Analysis of differential gene expression

Gene expression levels were estimated by mapping clean reads to reference set of assembled transcripts using RSEM [37] for each sample. RPKM (reads per kilo bases per million mapped reads) were used as the value of normalized gene expression levels [38]. Pairwise differential expression analysis was done among the three samples using DEGseq [39] R package. P-values were adjusted using the q value method proposed by Storey et al. [40]. A q value < 0.005 and an absolute value of log2 fold_change >1 provided thresholds to determine significant differences in gene expression. Go enrichment analysis (p-value ≤ 0.05) of the differentially expressed genes (DEGs) was performed using GOseq with the Wallenius non-central hyper-geometric distribution model [41] to adjust gene length bias in DEGs. KEGG pathway enrichment analysis of the DEGs was done using KOBAS [42] with the hyper-geometric distribution model. The enrichment p-values were adjusted using the Benjamin and Hochberg method.

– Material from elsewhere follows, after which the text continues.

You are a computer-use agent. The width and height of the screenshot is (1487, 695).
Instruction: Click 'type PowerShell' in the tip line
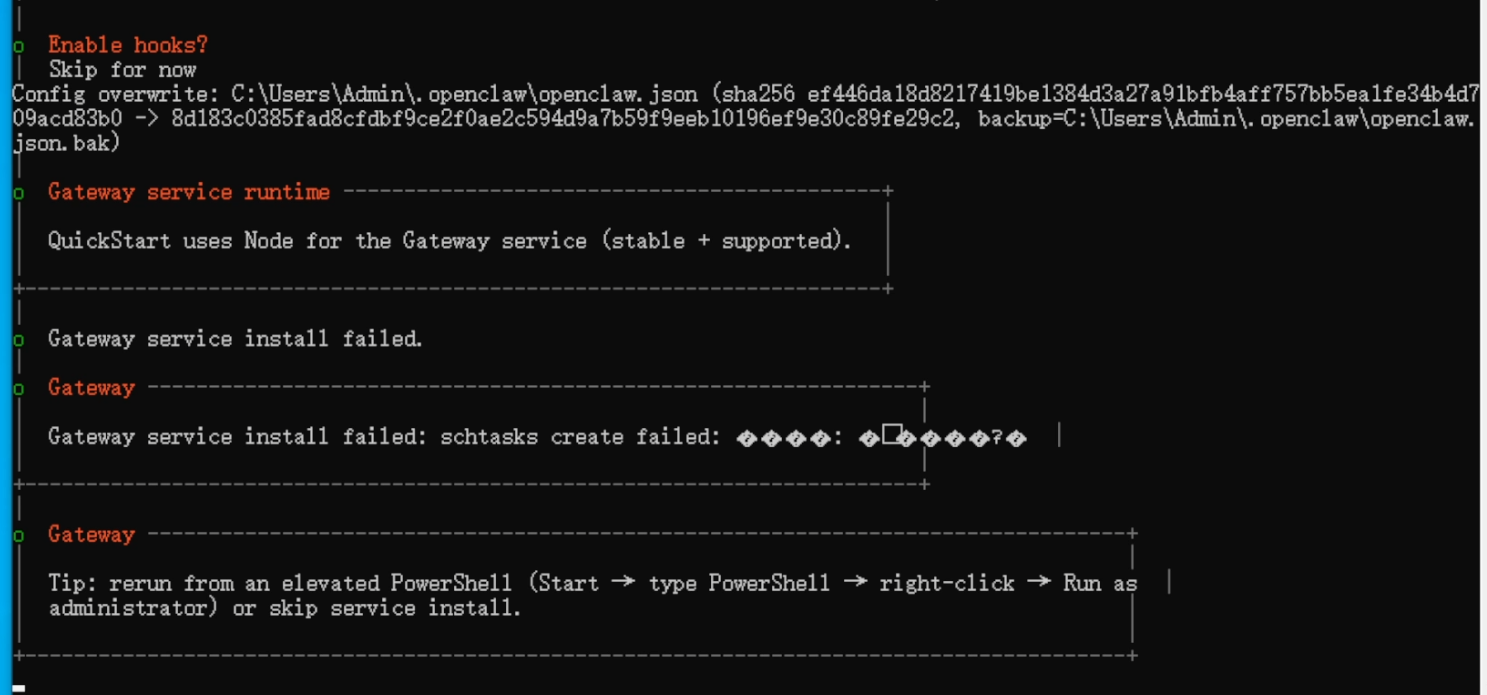click(739, 583)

Quantitative Real-Time PCR (qRT-PCR) analysis

Analysis of qRT-PCR was performed to validate gene expression results from RNA-seq. Total RNA (3 μg) from each sample was reverse-transcribed into single-stranded cDNA using Prime-ScriptTM RT reagent Kit (TaKaRa, Dalian, China). Mixture of PCR was composed of 10 μl 2× SYBR Premix DimerEraser (TaKaRa, Dalian, China), 1 μl of each primer (Additional file 2: Table S1), and 2 μl of cDNA diluted 1:50. PCR reactions were run on an ABI 7500 Real-Time System (PE Applied Biosystems, CA, USA) under the following conditions: initial incubation at 50 °C for 2 min and 95 °C for 30 s, followed by 40 cycles of 95 °C for 15 s and 60 °C for 1 min. Gene expression and standard error were calculated over three biological and two technical replicates.

Results

De novo assembly of camphor tree transcriptome

Genome and transcriptome resources are scarce for gene functional analysis in camphor tree. In this study, de novo transcriptome assembly was performed by merging the valid reads from libraries of three types of camphor embryos, including IZE, IZE_Suc and SE_5w. Sequencing of cDNA libraries from the three samples resulted in 104,771,602, 84,950,386 and 117,117,800 clean reads, representing with 10.48G, 8.50G and 11.72G nucleotides, respectively (Table 1). The statistics of raw reads were also shown in Table 1. For all the sequence data, Q20 percentage was more than 90 %, while Q30 percentage was more than 80 % (Table 1). A total of 306,839,788 clean reads obtained from 319,668,420 raw reads (95.99 %) participated in the assembly (Table 1). The overall de novo assembly of cDNA sequence data generated 205592 transcripts, with an average length of 998 bp. The reads were assembled into 114229 non-redundant unigenes with an average length of 680 bp and an N50 of 1075 bp. All the unigenes were longer than 200 bp in length, 71566 of them (62.65 %) were 200 to 500 bp, and 7375 (6.46 %) were longer than 2 kb (Additional file 3: Table S2, Fig. 1).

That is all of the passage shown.